# Blue Bikes Demand Prediction - Linear Regression Model

This notebook builds and evaluates a linear regression model to predict daily trip counts at Blue Bikes stations.

## Contents:
1. **Load and Prepare Data** - Import processed dataset
2. **Train/Test Split** - Split by year (2022-2024 train, 2025 test)
3. **Build Linear Regression** - Train model on selected features
4. **Evaluate Performance** - Calculate RMSE and MAE
5. **Analyze Results** - Feature importance and error analysis
6. **Conclusions** - Summary of findings

---

**Goal:** Predict daily trip count per station using weather and temporal features.

**Model:** Linear Regression (baseline model for comparison with future advanced models)

**Evaluation:** RMSE (Root Mean Squared Error) and MAE (Mean Absolute Error) on 2025 test data

## 1. Load and Prepare Data

Import necessary libraries and load the processed dataset.

In [None]:
# Imports
import os
from pathlib import Path
import numpy as np
import pandas as pd
import matplotlib.pyplot as plt
import seaborn as sns
from sklearn.linear_model import LinearRegression
from sklearn.metrics import mean_absolute_error, mean_squared_error, r2_score

# Plot style
sns.set(style="whitegrid", context="notebook")
plt.rcParams["figure.figsize"] = (10, 5)

print("Libraries imported.")

## 2. Load processed dataset

Attempt to load the processed daily dataset. Expects a `date` column and a numeric target such as `trip_count`.

In [None]:
# Robustly resolve processed CSV path(s)
base = Path.cwd()
# Notebook is likely in notebooks/; processed data likely in ../data/processed/
candidates = [
    base / "../data/processed/merged_data.csv",
    base / "../data/processed/sample_merged_data.csv",
]

path = None
for c in candidates:
    if c.exists():
        path = c.resolve()
        break

if path is None:
    raise FileNotFoundError("Could not find processed data. Expected one of: " + ", ".join(map(str, candidates)))

print(f"Loading: {path}")

df = pd.read_csv(path)

# Ensure date column exists and is datetime
if "date" in df.columns:
    df["date"] = pd.to_datetime(df["date"])  # coerce errors if needed
else:
    raise KeyError("Expected a 'date' column in processed dataset.")

# Ensure target exists; default to 'trip_count' if present
candidate_targets = ["trip_count", "count", "rides", "n_trips"]
y_col = next((c for c in candidate_targets if c in df.columns), None)
if y_col is None:
    raise KeyError(f"Could not find target column in {candidate_targets}.")

# Sort by date and drop rows with missing target
if df[y_col].isna().any():
    print(f"Dropping {df[y_col].isna().sum()} rows with NaN {y_col}.")
    df = df.dropna(subset=[y_col])

df = df.sort_values("date").reset_index(drop=True)

# Convenience year column if missing
if "year" not in df.columns:
    df["year"] = df["date"].dt.year

print("Loaded rows:", len(df))
df.head(3)

## 3. Train/Test Split (temporal)

Use a time-based split to avoid leakage.
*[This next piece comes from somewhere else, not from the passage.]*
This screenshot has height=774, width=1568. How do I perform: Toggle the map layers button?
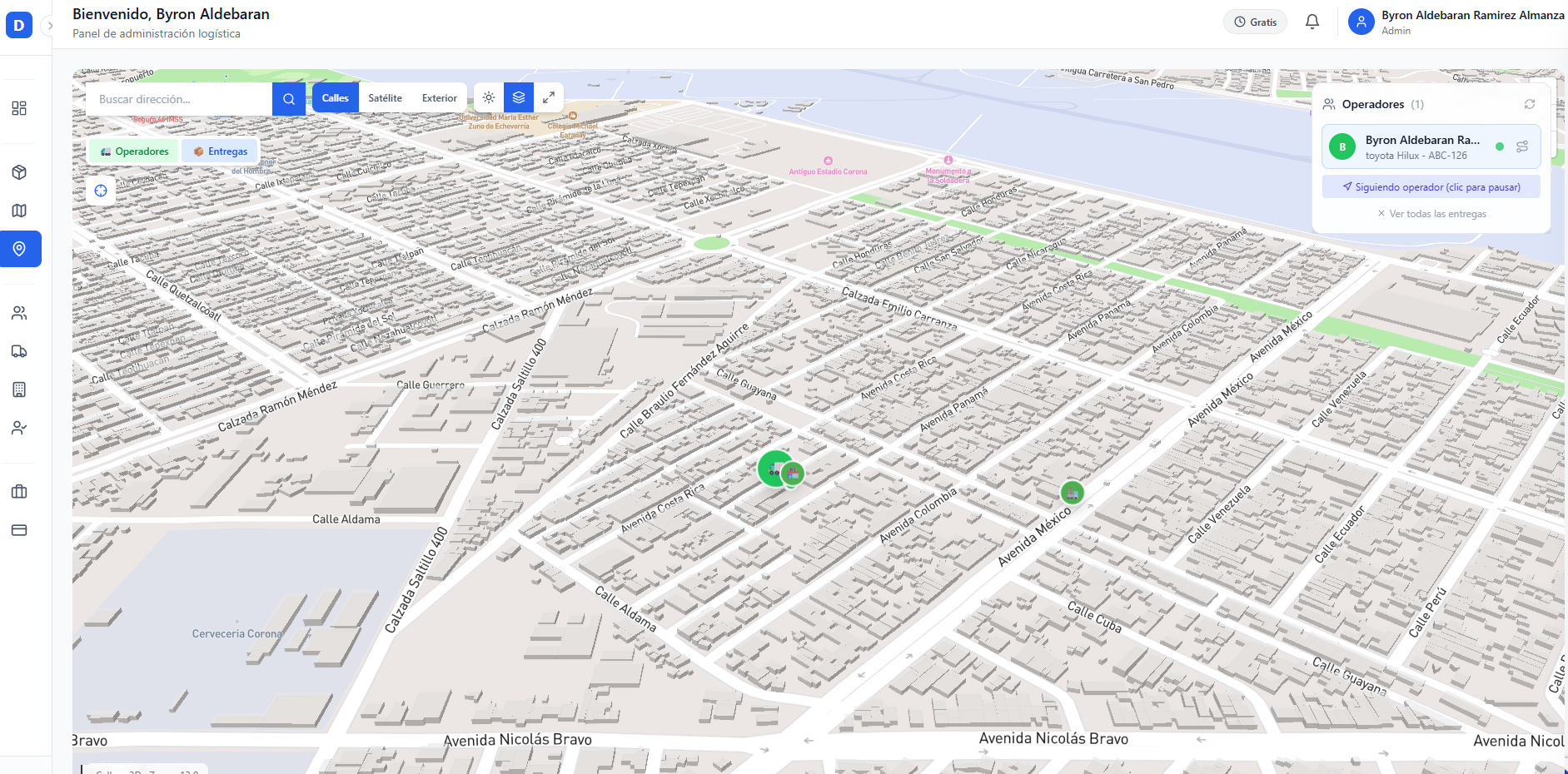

We'll use dates before 2024-01-01 for training and 2024+ for testing if available.

In [None]:
split_date = pd.Timestamp("2024-01-01")

train_df = df[df["date"] < split_date].copy()
test_df = df[df["date"] >= split_date].copy()

print(f"Train rows: {len(train_df)}; Test rows: {len(test_df)}")

if len(test_df) == 0:
    print("No 2024+ data found; using last 20% of time-ordered data as test set.")
    cutoff = int(len(df) * 0.8)
    train_df = df.iloc[:cutoff].copy()
    test_df = df.iloc[cutoff:].copy()

train_df[["date", y_col]].head(3)

## 4. Feature Selection

Pick candidate features from weather and calendar; use only those that exist in the data.

In [None]:
# Candidate features; we'll intersect with available columns
candidate_features = [
    # weather
    "temp_max", "temp_min", "windspeed_max", "precipitation", "snowfall", "snow_depth",
    # calendar/temporal
    "is_weekend", "is_holiday", "month", "day_of_week", "day_of_year",
]

# Ensure basic temporal features exist
if "month" not in df.columns:
    df["month"] = df["date"].dt.month
    train_df["month"] = train_df["date"].dt.month
    test_df["month"] = test_df["date"].dt.month
if "day_of_week" not in df.columns:
    df["day_of_week"] = df["date"].dt.dayofweek
    train_df["day_of_week"] = train_df["date"].dt.dayofweek
    test_df["day_of_week"] = test_df["date"].dt.dayofweek
if "day_of_year" not in df.columns:
    df["day_of_year"] = df["date"].dt.dayofyear
    train_df["day_of_year"] = train_df["date"].dt.dayofyear
    test_df["day_of_year"] = test_df["date"].dt.dayofyear
if "is_weekend" not in df.columns:
    df["is_weekend"] = df["day_of_week"].isin([5, 6]).astype(int)
    train_df["is_weekend"] = train_df["day_of_week"].isin([5, 6]).astype(int)
    test_df["is_weekend"] = test_df["day_of_week"].isin([5, 6]).astype(int)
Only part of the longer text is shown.